How can one really fully engage in what one is doing right now, if one spare mind to observe the breath during the day? How can I use HRM during I’m doing my activity and I’m still fully engage activity?

Asatar Bair August 27, 2013 at 11:23 am

Hi KidTPaT,
What a great question!
You are quite correct in your inclination to fully engage your attention on what you’re doing. That is the meaning of concentration. The interesting thing about the breath is how it can facilitate this process. Let me give you an example. I like to run, and when I run, I think about the activity, about blending my own energy with my environment, striving to achieve perfect harmony between myself and the ground I touch.

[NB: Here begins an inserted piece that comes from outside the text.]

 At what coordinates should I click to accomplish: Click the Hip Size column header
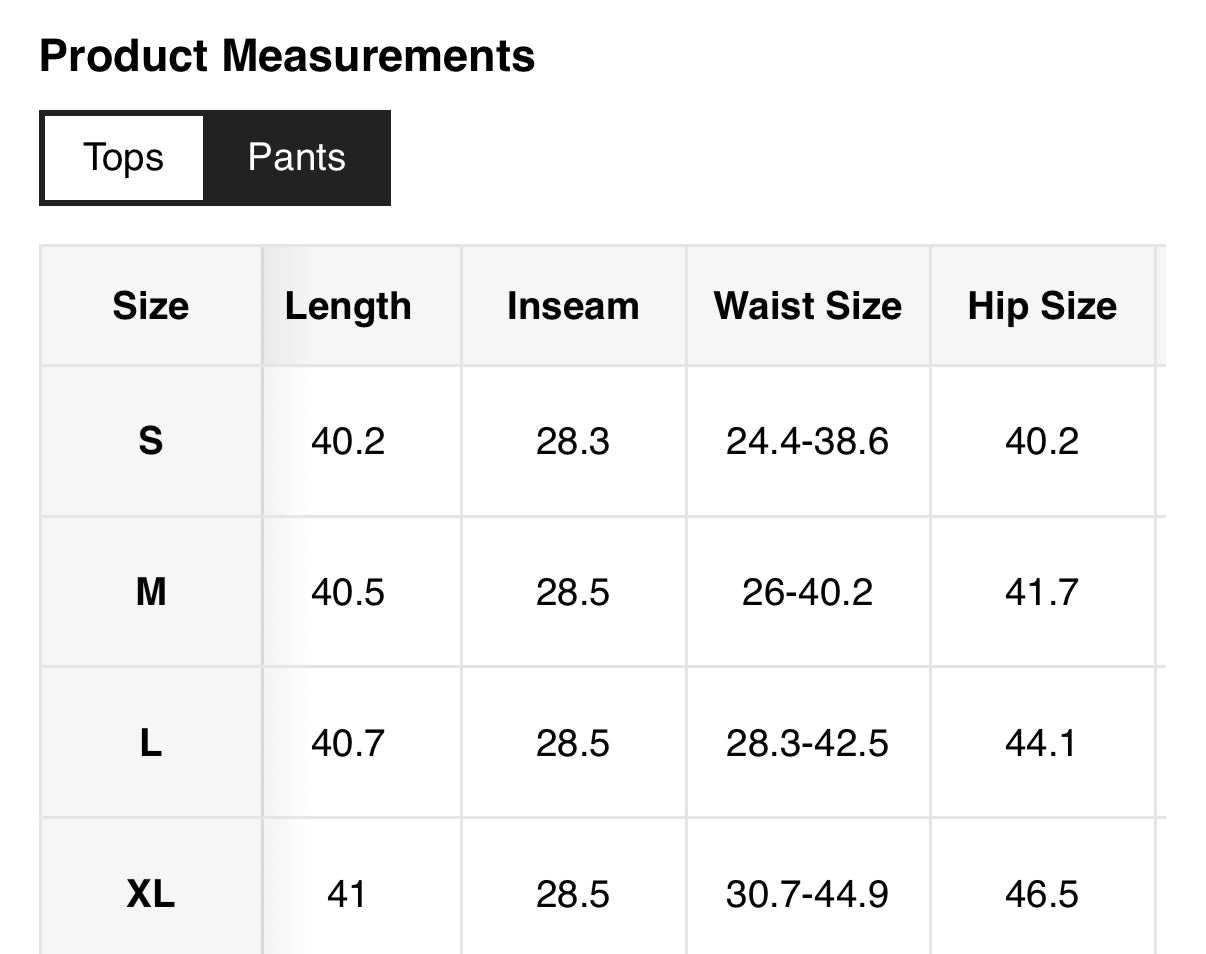[1042, 306]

As I do this, I also think about the rhythm of my breath, and harmonize my steps with my breath (I use 8 steps for an inhalation, and 8 steps for an exhalation). What I have found is that the focus on the breath does not detract from my concentration on the activity of running, rather, focusing on my breath adds to it. Of course there are times when my awareness of the breath wanes, and my focus is drawn to my surroundings, e.g. when the terrain is very rough. At other times, the breath becomes much more the primary focus. There is a magic about rhythmic breath that seems to help you concentrate. It also depends on the activity. Some activities lend themselves to this much more than others. To continue with the sports example, it is much easier to maintain a focus on your breath when running alone then when playing a team sport like soccer.
You won’t be able to pay attention to your breath at each moment of each day. But you’ll become more and more aware of your breath over time, and you will both learn from this and also be able to use the power of your breath to help you with your activity and your goals.
I hope this helps. Please drop me a line and let me know how it goes!